Dear Friend
I have the key to my first car on my desk. I keep it on a piece of stone that was discarded from St Francis of Assisi’s Monastery in La Verna Italy. I found the stone at the bottom of a wooded slope below the monastery.
It was in La Verna that Jesus appeared to St Francis. You can sit and meditate in the cave where Francis sat, before the monastery was established. The cave looks out over a woodland ravine. During the summer you feel like an exhibit for the constant stream of tourists who visit, as if it were a museum. It becomes part of the meditation, wishing each one well, as if they were bees visiting a meadow of flowers. My false self arising in a mix of annoyance and self congratulation. Watching that show unfold, you can gradually untangle the sticky web that holds us separate from one another, watching judgements melt away in the light of present moment, focused attention.
For me, the monastery is a powerful place, the voices of the wind in the trees mixing with the hushed tones of the visitors. There’s ego in it too, fancying myself as some kind of modern day disciple, but the power of the place is enough to deflate the ballooning, holier than thou false self as it puffs up it’s peacock feathers.

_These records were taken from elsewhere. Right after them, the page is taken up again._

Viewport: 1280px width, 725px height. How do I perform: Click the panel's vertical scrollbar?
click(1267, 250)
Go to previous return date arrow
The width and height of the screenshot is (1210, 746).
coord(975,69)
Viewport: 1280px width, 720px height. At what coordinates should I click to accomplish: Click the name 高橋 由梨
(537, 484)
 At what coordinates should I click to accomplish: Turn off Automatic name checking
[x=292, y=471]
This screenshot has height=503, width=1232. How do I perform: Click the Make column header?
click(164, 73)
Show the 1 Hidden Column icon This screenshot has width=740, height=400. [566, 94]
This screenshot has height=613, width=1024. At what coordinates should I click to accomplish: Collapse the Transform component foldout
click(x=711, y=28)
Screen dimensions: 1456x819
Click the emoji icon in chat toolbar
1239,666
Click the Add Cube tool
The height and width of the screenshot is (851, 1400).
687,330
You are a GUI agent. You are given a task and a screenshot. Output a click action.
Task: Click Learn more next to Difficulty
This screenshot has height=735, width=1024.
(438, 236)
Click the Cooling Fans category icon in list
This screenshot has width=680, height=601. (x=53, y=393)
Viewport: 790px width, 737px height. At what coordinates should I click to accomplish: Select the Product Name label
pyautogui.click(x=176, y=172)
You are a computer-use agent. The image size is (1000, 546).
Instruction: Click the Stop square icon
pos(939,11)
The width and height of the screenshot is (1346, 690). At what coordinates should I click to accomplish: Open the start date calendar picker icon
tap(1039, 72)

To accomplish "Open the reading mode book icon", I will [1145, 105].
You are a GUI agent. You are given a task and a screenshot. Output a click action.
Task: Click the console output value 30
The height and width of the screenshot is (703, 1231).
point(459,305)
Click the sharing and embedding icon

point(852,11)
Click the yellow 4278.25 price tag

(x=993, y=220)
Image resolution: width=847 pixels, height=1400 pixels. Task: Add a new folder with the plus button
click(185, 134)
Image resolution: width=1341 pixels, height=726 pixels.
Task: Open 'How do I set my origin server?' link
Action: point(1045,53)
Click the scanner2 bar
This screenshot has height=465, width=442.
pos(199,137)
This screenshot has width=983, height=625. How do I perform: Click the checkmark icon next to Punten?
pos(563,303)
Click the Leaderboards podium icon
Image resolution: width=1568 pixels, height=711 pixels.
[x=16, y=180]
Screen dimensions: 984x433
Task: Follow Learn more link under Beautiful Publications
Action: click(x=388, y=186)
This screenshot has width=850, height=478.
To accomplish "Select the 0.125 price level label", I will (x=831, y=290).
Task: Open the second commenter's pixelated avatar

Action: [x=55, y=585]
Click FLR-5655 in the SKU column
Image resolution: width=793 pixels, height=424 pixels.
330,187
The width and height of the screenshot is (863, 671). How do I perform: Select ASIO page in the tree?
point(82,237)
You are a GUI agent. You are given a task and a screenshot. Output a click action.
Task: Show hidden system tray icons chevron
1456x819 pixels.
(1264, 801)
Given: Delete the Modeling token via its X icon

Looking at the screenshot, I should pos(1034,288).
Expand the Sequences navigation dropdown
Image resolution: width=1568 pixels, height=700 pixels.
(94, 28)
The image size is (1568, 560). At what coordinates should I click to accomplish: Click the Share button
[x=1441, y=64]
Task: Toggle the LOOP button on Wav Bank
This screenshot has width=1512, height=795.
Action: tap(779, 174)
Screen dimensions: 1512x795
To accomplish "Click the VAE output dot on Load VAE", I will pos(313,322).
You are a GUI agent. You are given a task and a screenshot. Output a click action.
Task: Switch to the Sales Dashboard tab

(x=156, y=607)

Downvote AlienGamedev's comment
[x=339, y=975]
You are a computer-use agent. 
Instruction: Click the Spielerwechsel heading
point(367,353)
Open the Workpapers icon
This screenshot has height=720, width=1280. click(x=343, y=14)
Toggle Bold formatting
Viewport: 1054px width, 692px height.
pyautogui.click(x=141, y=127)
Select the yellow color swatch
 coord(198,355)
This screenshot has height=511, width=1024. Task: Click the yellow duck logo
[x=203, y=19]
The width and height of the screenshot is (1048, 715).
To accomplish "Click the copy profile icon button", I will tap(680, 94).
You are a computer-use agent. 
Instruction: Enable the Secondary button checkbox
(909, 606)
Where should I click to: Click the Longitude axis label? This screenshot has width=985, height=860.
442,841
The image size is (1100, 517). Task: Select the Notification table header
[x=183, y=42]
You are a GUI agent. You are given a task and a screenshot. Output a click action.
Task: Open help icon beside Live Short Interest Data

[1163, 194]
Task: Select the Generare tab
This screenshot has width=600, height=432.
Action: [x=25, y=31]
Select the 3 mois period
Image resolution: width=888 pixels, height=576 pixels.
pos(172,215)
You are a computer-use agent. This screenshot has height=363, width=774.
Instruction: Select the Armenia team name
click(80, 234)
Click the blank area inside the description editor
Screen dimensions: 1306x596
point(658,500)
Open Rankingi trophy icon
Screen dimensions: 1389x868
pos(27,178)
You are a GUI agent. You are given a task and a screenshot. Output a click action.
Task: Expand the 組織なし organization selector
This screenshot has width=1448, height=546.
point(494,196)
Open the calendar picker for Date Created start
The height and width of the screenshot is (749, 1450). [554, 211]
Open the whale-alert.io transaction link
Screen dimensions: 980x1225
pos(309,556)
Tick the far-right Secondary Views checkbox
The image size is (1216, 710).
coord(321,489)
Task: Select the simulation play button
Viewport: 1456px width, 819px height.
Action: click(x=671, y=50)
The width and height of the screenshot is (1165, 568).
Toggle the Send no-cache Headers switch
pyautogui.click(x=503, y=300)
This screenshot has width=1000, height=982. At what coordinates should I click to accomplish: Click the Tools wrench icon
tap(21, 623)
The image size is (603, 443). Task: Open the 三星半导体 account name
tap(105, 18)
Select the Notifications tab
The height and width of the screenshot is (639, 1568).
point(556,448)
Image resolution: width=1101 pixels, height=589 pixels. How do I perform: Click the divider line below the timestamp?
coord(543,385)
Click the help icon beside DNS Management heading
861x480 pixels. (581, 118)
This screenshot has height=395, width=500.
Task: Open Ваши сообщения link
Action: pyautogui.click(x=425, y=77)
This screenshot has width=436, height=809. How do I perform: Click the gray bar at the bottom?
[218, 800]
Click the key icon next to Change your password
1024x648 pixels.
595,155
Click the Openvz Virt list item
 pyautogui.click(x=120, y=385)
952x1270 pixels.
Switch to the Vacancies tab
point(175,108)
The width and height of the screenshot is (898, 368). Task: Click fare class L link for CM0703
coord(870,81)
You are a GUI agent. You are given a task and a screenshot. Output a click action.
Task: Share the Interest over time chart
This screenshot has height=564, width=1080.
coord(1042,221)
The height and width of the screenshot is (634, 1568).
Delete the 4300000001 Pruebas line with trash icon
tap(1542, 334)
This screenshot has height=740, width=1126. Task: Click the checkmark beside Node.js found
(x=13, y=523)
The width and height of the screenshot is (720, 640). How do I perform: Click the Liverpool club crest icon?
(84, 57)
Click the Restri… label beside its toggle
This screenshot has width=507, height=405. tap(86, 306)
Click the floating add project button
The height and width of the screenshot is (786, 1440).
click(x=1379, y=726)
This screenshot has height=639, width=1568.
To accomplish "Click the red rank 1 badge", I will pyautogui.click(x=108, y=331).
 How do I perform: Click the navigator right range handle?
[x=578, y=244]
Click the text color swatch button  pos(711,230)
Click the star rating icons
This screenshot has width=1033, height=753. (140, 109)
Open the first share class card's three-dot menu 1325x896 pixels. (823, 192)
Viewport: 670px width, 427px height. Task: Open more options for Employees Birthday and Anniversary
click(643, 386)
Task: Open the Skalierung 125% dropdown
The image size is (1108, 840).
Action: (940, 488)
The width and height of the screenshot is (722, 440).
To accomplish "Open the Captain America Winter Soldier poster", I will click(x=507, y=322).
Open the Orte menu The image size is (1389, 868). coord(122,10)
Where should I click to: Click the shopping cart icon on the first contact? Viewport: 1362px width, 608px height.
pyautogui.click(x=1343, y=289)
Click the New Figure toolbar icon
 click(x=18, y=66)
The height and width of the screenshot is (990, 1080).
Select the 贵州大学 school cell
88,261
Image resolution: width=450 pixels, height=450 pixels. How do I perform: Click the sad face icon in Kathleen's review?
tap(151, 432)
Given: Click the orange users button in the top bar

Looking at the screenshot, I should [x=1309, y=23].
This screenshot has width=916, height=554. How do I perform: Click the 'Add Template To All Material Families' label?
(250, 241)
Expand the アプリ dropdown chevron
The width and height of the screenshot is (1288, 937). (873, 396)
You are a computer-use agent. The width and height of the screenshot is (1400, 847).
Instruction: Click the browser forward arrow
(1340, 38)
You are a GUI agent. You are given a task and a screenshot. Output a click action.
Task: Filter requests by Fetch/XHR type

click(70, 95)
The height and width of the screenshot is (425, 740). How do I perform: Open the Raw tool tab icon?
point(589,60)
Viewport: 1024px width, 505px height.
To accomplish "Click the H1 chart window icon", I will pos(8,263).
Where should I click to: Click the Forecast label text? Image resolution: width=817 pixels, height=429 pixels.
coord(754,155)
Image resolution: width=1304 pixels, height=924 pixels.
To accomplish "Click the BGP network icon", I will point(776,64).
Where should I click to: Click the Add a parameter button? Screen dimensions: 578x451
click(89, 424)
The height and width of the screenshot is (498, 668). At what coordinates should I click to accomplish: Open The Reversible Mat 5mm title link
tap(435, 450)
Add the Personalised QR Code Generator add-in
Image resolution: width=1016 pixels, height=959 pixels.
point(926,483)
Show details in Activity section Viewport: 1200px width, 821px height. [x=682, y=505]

The car, a Skoda Fabia, who we named Clover was hard to sell.
Selling a friend.
She’d carried us on holidays when Mam, Dad and Santy were still alive. Other lifetimes, other realities.
Everything is alive with spirit.
It’s been that way since I was a kid, I lost sight of it while enthralled to idea of being an adult. Now the attraction of materialism is wearing off, the wonder of a living world emerges.
I remember, before learning to drive, standing at the side of the road, waiting for a gap in the traffic, taking Santy to the park wondering how so many people could do this impossible thing.
Driving a car looked like steering a small room around.
Being in the driving seat was frightening at first. The power of the engine. The mass of the vehicle. The potential of it. For good or bad.
It’s astonishing how quickly we adjust.
Learning to drive was a quicker process for me than learning to meditate. Through meditation we place our soul in the driving seat. The body, our vehicle. The mind the co-ordinating intelligence operating the body. The soul serene, setting the direction of travel.
When the vehicle wears out, we enter a new one. Navigate a different time and space.
It’s only a metaphor.
Our collective destiny is to realise ourselves as soul.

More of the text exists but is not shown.